Brand of skin care and acne medication

Clearasil is an American brand of skin care and acne medication, whose products contain chiefly benzoyl peroxide, sulfur and resorcinol, triclosan, or salicylic acid as active ingredients. Clearasil has a wide range of products both for rapid and sometimes slow acne treatment and for everyday prevention. The products are marketed to customers worldwide.

==History==
Clearasil was invented in the United States in 1950 by Ivan Combe with the help of chemist Kedzie Teller. At this time, it was the first dermatological brand created specially for younger skin to fight against pimples (acne). The active ingredients in the original product were sulfur and resorcinol, similar to the pre-existing adult acne product Acnomel. Combe used the popular ABC television show American Bandstand to help promote the product and its superior smell.

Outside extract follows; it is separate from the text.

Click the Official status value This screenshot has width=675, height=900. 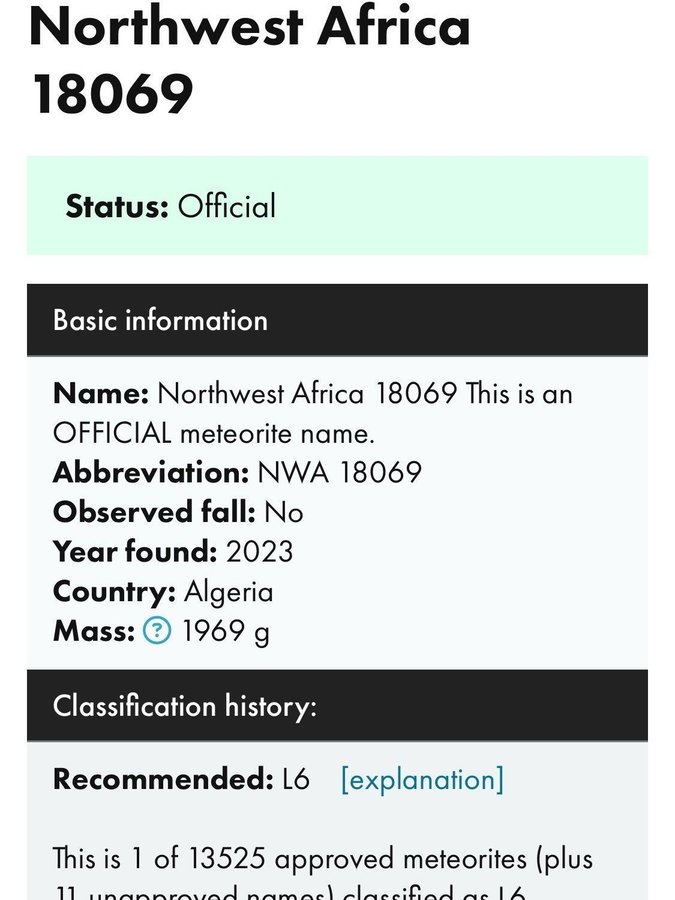click(227, 207)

In 1960 the brand was bought by Richardson-Vicks. In 1975, Wolfman Jack signed a contract promoting the product Clearasil Acne Ointment. In 1985 Richardson-Vicks was acquired by Procter & Gamble together with Clearasil. In 2000 Clearasil moved to the Boots Group portfolio. In 2006 Boots Healthcare International was purchased by the British-Dutch company Reckitt Benckiser.

==Controversy==
A 2018 ad titled Pimples Make Terrible Prom Dates was called homophobic by critics, who accused it of promoting anti-gay stereotypes. The ad features two teenage girls preparing for Prom, when one discovers a pimple. The pimple is shown as an effeminate man with a shrieking voice in a pink ruffled suit who punctuates his words with a flamboyant kick before flipping his hair back and settling into a pointed toe pose. After, an application of Clearasil kills it, and their prom dates are saved.